Si è a lungo temuto che l’eccezione al secondo comma lettera a dell’art. 22, ossia la non sussistenza del divieto nel caso in cui tale decisione automatizzata si rendesse “necessaria per la conclusione o l’esecuzione di un contratto tra l’interessato e un titolare del trattamento”, potesse depotenziare la previsione, disegnando un regime meno protettivo nei confronti dei lavoratori, in un contesto contrattuale in cui poteri e informazioni sono distribuiti in modo asimmetrico. In realtà, il Garante valorizza il comma terzo dell’articolo, lamentando l’assenza di “misure appropriate per tutelare i diritti, le libertà e i legittimi interessi dell’interessato, almeno il diritto di ottenere l’intervento umano da parte del titolare del trattamento, di esprimere la propria opinione e di contestare la decisione”. Un messaggio inequivocabile per molte app.
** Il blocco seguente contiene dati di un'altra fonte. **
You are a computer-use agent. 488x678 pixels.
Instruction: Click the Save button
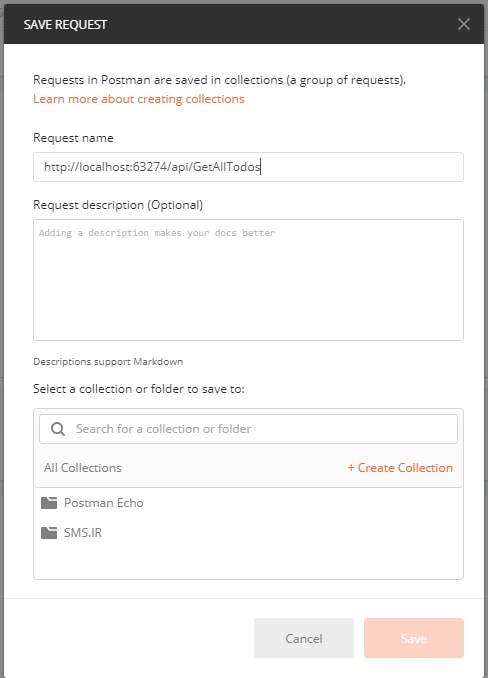[414, 638]
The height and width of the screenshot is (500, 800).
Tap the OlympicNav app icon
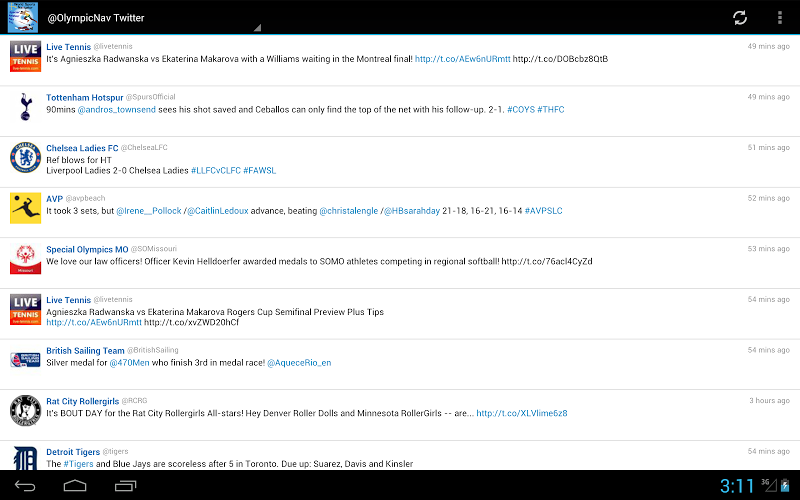[20, 17]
L’eterna giovinezza dello Statuto dei Lavoratori

L’ordinanza si segnala per un uso brillante dell’interpretazione comparativa e di quella sistematica. Nel testo si intrecciano riferimenti alla sentenza del Tribunal Supremo spagnolo e una ricostruzione ampia (e convincente) del d.lgs. 81/2015, che assicura l’applicazione integrale della disciplina del lavoro subordinato ai “falsi autonomi”. Ma è sul ritrovato protagonismo dell’art. 4 dello Statuto del 1970 che si registra una sorpresa, destinata a lasciare il segno. Per il Garante, il sistema di valutazione e organizzazione è da considerarsi puro strumento di controllo a distanza dei lavoratori (non rientrante nell’eccezione del secondo comma del testo riformato, che esclude dall’accordo previo i dispositivi usati per rendere la prestazione). Il mancato rispetto della procedura di negoziazione comporta dunque la violazione del principio di liceità del trattamento. 

Nella sua ultima relazione annuale, il Garante Stanzione ha denunciato il “pervasivo pedinamento digitale”, la “supremazia contrattuale”, l’“egemonia sovrastrutturale” delle piattaforme, rievocando lo sciopero contro il “caporalato digitale” messo in atto dai lavoratori della gig-economy. I potenti sistemi di nudging (spinte gentili, incentivi taciti e sanzioni implicite), tesi ad orientare e condizionare i comportamenti secondo le previsioni dell’algoritmo, sono al centro del provvedimento in esame, che critica in più passaggi l’imperscrutabilità del “sistema d’eccellenza.” Il diritto alla protezione dei dati personali vive quindi una fase di slancio, spesso in abbinamento alla normativa in materia di tutela di salute e sicurezza. Parallelamente, il diritto antidiscriminatorio sta emergendo come limite all’espansione di modelli organizzativi in cui a robuste prerogative datoriali corrispondono responsabilità datoriali evanescenti.

Dal momento che il modello adottato da Glovo non si discosta da quello adoperato dai suoi concorrenti, si può concludere che la portata del provvedimento vada ben oltre il caso di specie. Nella stagione in cui i diritti fondamentali e indisponibili alla protezione dei dati personali si trovano a fronteggiare attacchi scomposti da parte di chi sarebbe pronto a sacrificarli nel bilanciamento con altri diritti, dall’autorità amministrativa indipendente arrivano segnali fermi e rassicuranti. Se si confermasse questa tendenza espansiva dei limiti collettivi alla sorveglianza sul posto di lavoro, vedremmo realizzata una dimensione nuova del regime di trasparenza, giustificabilità, correttezza e contestabilità delle decisioni algoritmiche. Ancora una volta, alla prodigiosa economia digitale toccherà fare i conti con vecchi arnesi che non temono l’obsolescenza.